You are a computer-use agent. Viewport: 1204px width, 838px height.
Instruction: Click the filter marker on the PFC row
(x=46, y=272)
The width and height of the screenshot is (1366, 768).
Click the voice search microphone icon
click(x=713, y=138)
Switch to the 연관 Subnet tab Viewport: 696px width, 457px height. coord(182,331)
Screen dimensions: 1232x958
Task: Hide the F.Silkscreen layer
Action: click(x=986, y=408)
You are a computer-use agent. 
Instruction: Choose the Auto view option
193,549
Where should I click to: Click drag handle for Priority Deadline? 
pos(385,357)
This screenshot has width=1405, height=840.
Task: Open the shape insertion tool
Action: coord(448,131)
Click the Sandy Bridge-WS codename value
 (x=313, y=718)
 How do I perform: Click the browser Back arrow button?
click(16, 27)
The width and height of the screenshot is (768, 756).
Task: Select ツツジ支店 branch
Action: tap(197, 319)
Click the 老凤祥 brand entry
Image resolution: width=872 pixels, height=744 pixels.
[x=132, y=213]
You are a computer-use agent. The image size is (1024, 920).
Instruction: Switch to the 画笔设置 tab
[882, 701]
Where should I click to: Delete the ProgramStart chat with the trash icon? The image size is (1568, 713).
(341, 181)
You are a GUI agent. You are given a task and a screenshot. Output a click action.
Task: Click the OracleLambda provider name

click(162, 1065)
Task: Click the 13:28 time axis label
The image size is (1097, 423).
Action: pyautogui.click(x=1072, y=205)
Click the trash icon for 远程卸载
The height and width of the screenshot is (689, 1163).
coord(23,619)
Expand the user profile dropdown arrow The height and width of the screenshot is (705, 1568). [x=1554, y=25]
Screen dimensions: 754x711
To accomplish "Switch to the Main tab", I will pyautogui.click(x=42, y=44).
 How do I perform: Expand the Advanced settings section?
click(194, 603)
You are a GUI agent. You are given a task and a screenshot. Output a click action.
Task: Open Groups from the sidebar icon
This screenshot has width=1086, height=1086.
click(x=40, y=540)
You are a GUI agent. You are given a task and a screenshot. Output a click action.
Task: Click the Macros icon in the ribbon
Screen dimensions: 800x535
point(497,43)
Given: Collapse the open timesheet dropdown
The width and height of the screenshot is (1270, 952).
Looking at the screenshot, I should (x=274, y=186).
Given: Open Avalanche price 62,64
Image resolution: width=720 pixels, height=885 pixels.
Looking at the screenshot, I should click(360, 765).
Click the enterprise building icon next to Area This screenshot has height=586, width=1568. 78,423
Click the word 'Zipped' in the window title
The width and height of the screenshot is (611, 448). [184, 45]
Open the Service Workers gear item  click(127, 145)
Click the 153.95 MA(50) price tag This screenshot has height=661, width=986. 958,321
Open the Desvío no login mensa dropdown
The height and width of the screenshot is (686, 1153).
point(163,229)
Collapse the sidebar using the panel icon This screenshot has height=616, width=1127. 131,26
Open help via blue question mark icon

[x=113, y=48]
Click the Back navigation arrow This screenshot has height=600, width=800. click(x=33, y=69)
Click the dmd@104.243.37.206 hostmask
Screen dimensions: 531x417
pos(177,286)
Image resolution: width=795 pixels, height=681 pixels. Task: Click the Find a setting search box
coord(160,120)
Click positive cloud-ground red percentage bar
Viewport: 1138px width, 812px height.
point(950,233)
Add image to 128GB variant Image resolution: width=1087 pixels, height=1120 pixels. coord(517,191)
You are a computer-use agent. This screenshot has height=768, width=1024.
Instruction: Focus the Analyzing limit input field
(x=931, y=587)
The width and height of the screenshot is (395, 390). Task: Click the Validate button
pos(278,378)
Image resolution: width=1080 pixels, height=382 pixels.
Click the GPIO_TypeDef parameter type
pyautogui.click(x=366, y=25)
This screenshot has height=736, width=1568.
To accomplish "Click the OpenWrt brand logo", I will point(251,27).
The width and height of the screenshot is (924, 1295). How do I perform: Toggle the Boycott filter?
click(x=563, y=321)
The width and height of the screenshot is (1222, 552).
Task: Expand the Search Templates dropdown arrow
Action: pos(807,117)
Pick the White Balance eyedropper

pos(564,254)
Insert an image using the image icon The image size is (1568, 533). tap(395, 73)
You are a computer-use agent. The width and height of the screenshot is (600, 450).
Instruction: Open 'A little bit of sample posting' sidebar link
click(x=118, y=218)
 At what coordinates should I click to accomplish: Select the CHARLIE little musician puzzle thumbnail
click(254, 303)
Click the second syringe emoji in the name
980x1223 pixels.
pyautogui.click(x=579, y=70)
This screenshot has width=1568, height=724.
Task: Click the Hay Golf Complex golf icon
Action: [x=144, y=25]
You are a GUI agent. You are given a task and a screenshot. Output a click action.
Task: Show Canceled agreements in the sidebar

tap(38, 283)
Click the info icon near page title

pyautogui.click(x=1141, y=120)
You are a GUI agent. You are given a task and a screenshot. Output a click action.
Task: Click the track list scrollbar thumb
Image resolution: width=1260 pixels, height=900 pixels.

Exercise
Nothing should be left out: return all of the records exactly.

Result for this task
You are a computer-use agent. Viewport: 1204px width, 838px height.
Instruction: Click the filter marker on the PFC row
(x=46, y=272)
The width and height of the screenshot is (1366, 768).
Click the voice search microphone icon
click(x=713, y=138)
Switch to the 연관 Subnet tab Viewport: 696px width, 457px height. coord(182,331)
Screen dimensions: 1232x958
Task: Hide the F.Silkscreen layer
Action: click(x=986, y=408)
You are a computer-use agent. 
Instruction: Choose the Auto view option
193,549
Where should I click to: Click drag handle for Priority Deadline? 
pos(385,357)
This screenshot has width=1405, height=840.
Task: Open the shape insertion tool
Action: coord(448,131)
Click the Sandy Bridge-WS codename value
 (x=313, y=718)
 How do I perform: Click the browser Back arrow button?
click(16, 27)
The width and height of the screenshot is (768, 756).
Task: Select ツツジ支店 branch
Action: tap(197, 319)
Click the 老凤祥 brand entry
Image resolution: width=872 pixels, height=744 pixels.
[x=132, y=213]
You are a computer-use agent. The image size is (1024, 920).
Instruction: Switch to the 画笔设置 tab
[882, 701]
Where should I click to: Delete the ProgramStart chat with the trash icon? The image size is (1568, 713).
(341, 181)
You are a GUI agent. You are given a task and a screenshot. Output a click action.
Task: Click the OracleLambda provider name

click(162, 1065)
Task: Click the 13:28 time axis label
The image size is (1097, 423).
Action: pyautogui.click(x=1072, y=205)
Click the trash icon for 远程卸载
The height and width of the screenshot is (689, 1163).
coord(23,619)
Expand the user profile dropdown arrow The height and width of the screenshot is (705, 1568). [x=1554, y=25]
Screen dimensions: 754x711
To accomplish "Switch to the Main tab", I will pyautogui.click(x=42, y=44).
 How do I perform: Expand the Advanced settings section?
click(194, 603)
You are a GUI agent. You are given a task and a screenshot. Output a click action.
Task: Open Groups from the sidebar icon
This screenshot has width=1086, height=1086.
click(x=40, y=540)
You are a GUI agent. You are given a task and a screenshot. Output a click action.
Task: Click the Macros icon in the ribbon
Screen dimensions: 800x535
point(497,43)
Given: Collapse the open timesheet dropdown
The width and height of the screenshot is (1270, 952).
Looking at the screenshot, I should (x=274, y=186).
Given: Open Avalanche price 62,64
Image resolution: width=720 pixels, height=885 pixels.
Looking at the screenshot, I should click(360, 765).
Click the enterprise building icon next to Area This screenshot has height=586, width=1568. 78,423
Click the word 'Zipped' in the window title
The width and height of the screenshot is (611, 448). [184, 45]
Open the Service Workers gear item  click(127, 145)
Click the 153.95 MA(50) price tag This screenshot has height=661, width=986. 958,321
Open the Desvío no login mensa dropdown
The height and width of the screenshot is (686, 1153).
point(163,229)
Collapse the sidebar using the panel icon This screenshot has height=616, width=1127. 131,26
Open help via blue question mark icon

[x=113, y=48]
Click the Back navigation arrow This screenshot has height=600, width=800. click(x=33, y=69)
Click the dmd@104.243.37.206 hostmask
Screen dimensions: 531x417
pos(177,286)
Image resolution: width=795 pixels, height=681 pixels. Task: Click the Find a setting search box
coord(160,120)
Click positive cloud-ground red percentage bar
Viewport: 1138px width, 812px height.
point(950,233)
Add image to 128GB variant Image resolution: width=1087 pixels, height=1120 pixels. coord(517,191)
You are a computer-use agent. This screenshot has height=768, width=1024.
Instruction: Focus the Analyzing limit input field
(x=931, y=587)
The width and height of the screenshot is (395, 390). Task: Click the Validate button
pos(278,378)
Image resolution: width=1080 pixels, height=382 pixels.
Click the GPIO_TypeDef parameter type
pyautogui.click(x=366, y=25)
This screenshot has height=736, width=1568.
To accomplish "Click the OpenWrt brand logo", I will point(251,27).
The width and height of the screenshot is (924, 1295). How do I perform: Toggle the Boycott filter?
click(x=563, y=321)
The width and height of the screenshot is (1222, 552).
Task: Expand the Search Templates dropdown arrow
Action: pos(807,117)
Pick the White Balance eyedropper

pos(564,254)
Insert an image using the image icon The image size is (1568, 533). tap(395, 73)
You are a computer-use agent. The width and height of the screenshot is (600, 450).
Instruction: Open 'A little bit of sample posting' sidebar link
click(x=118, y=218)
 At what coordinates should I click to accomplish: Select the CHARLIE little musician puzzle thumbnail
click(254, 303)
Click the second syringe emoji in the name
980x1223 pixels.
pyautogui.click(x=579, y=70)
This screenshot has width=1568, height=724.
Task: Click the Hay Golf Complex golf icon
Action: [x=144, y=25]
You are a GUI agent. You are given a task and a screenshot. Output a click action.
Task: Show Canceled agreements in the sidebar

tap(38, 283)
Click the info icon near page title

pyautogui.click(x=1141, y=120)
You are a GUI agent. You are given a task and a screenshot. Output a click action.
Task: Click the track list scrollbar thumb
Image resolution: width=1260 pixels, height=900 pixels.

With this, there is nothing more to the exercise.